_Your goal_. Reproduce the lines between the one holding "The height and" and the one holding "Looking at the", inclusive, without the pictures.

_Provided material_.
◆ ◆ ◆ ◆ ◆ ◆ ◆

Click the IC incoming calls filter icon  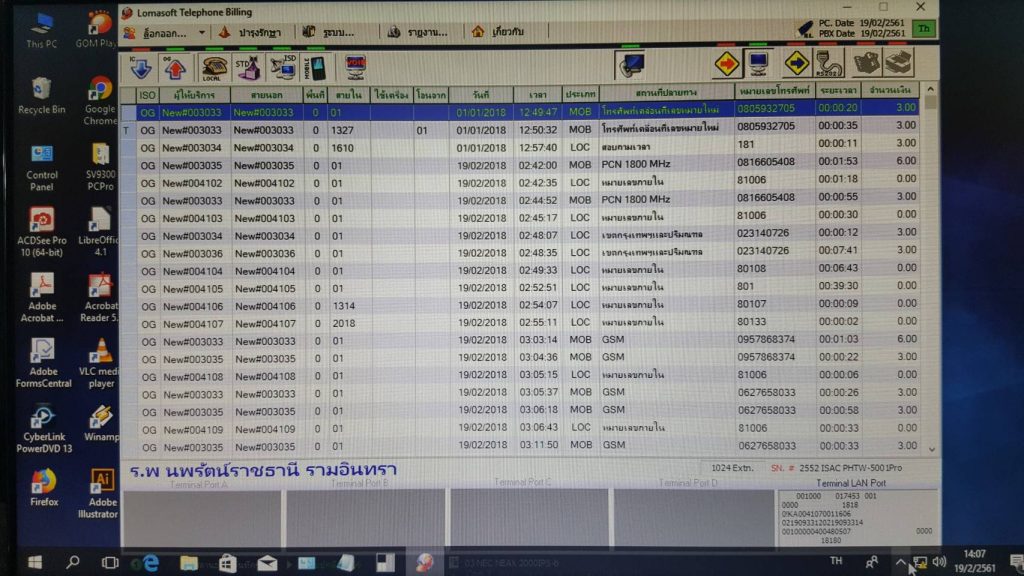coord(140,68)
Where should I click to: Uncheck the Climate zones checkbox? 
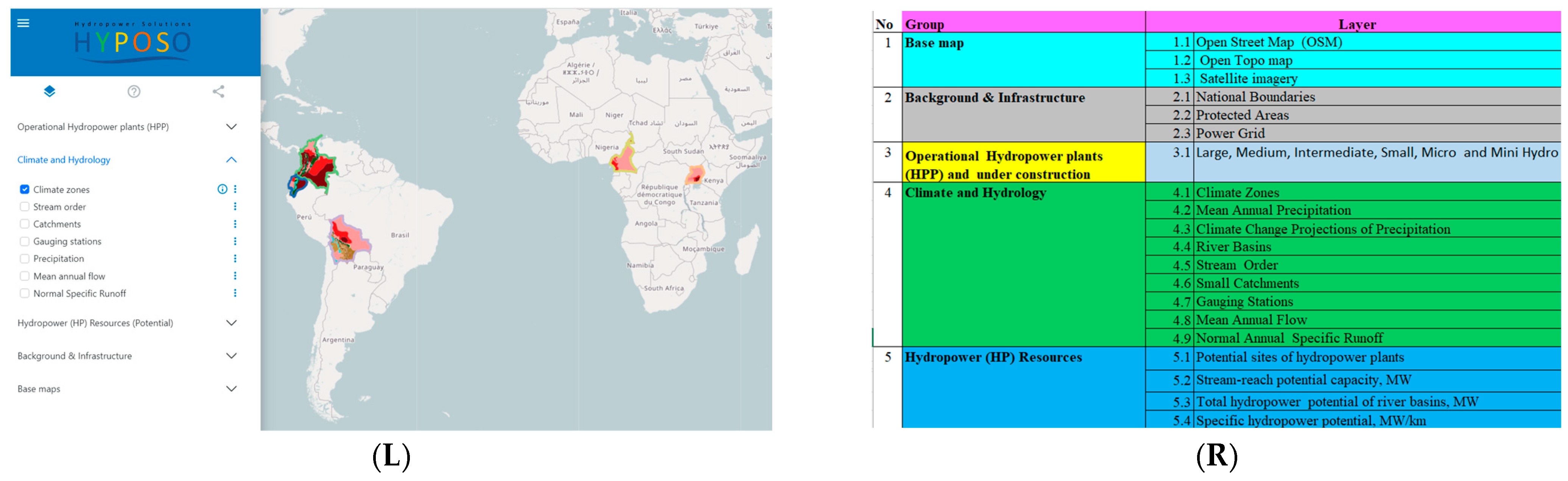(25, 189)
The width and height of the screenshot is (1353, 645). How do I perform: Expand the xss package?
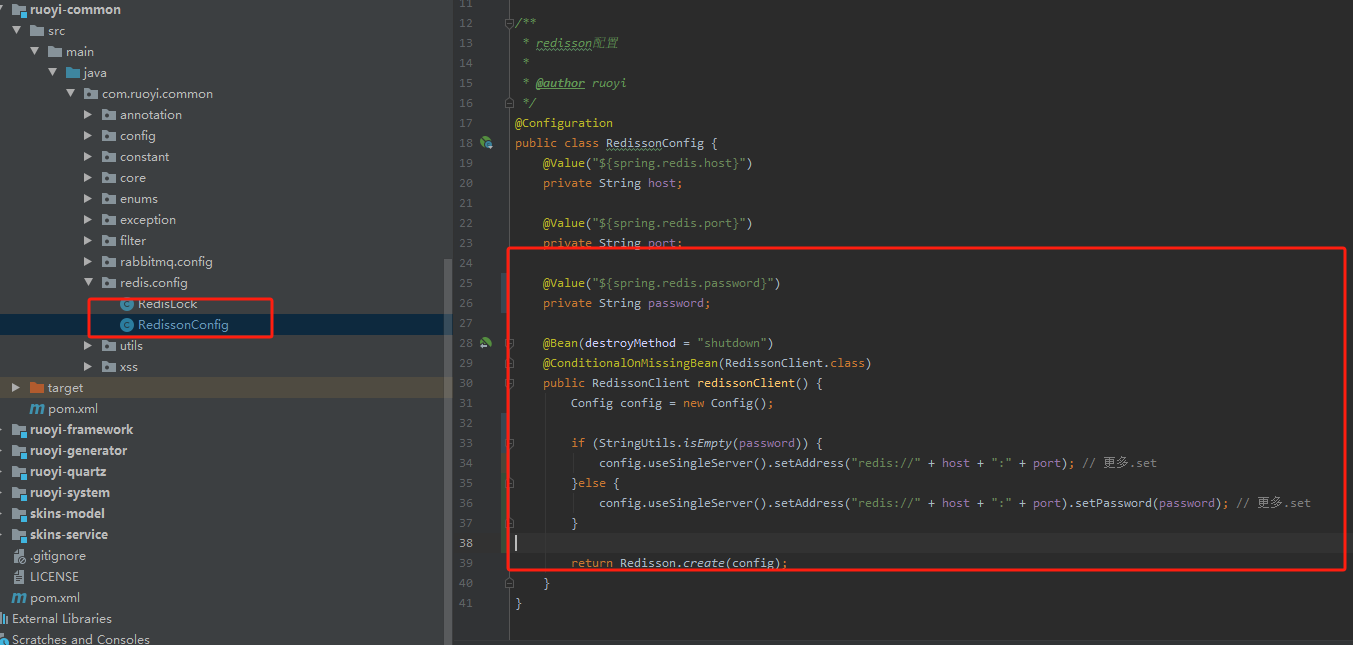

◆ ◆ ◆ ◆ ◆ ◆ ◆

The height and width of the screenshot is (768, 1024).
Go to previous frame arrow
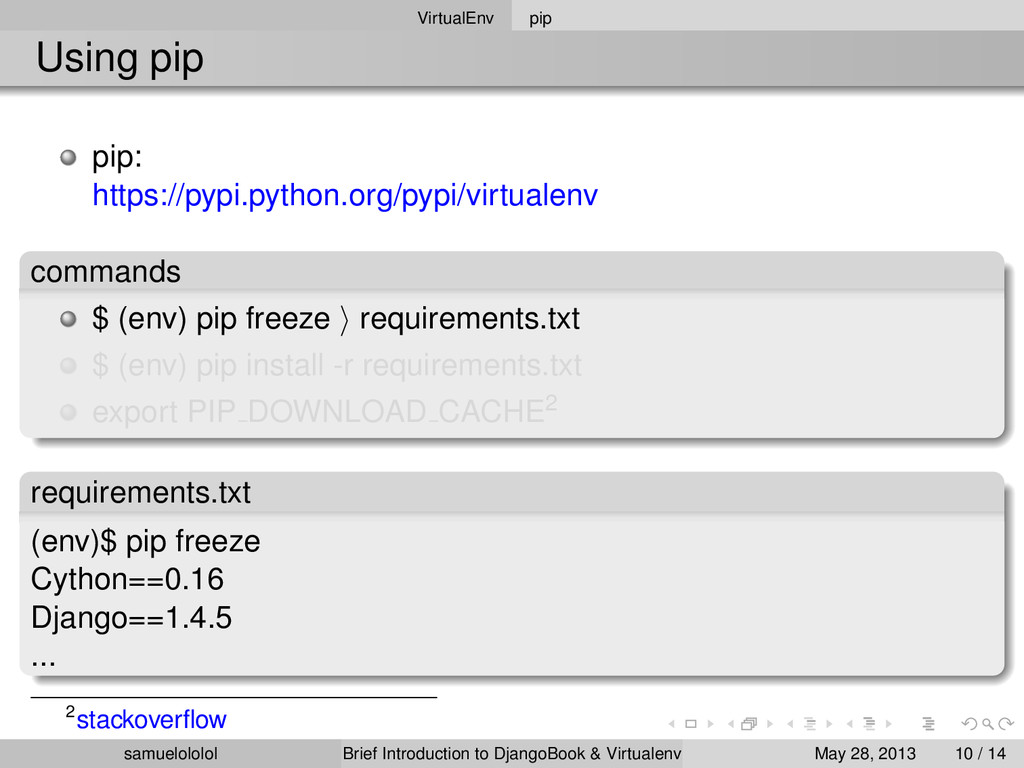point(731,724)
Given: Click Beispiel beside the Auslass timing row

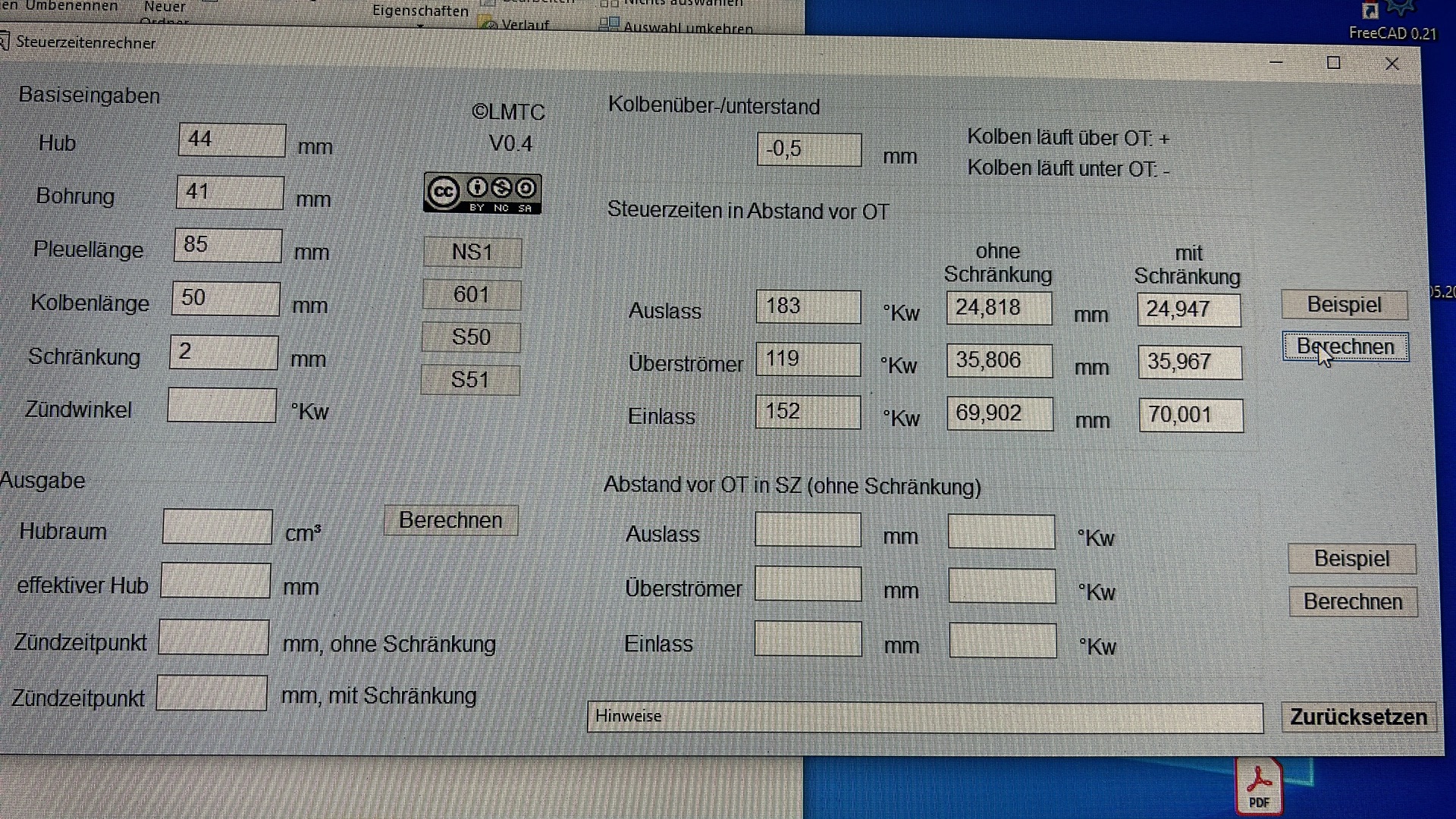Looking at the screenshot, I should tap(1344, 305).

◆ ◆ ◆ ◆ ◆ ◆ ◆

_Correct result_.
The height and width of the screenshot is (768, 1024).
Go to previous frame arrow
point(731,724)
Given: Click Beispiel beside the Auslass timing row

Looking at the screenshot, I should tap(1344, 305).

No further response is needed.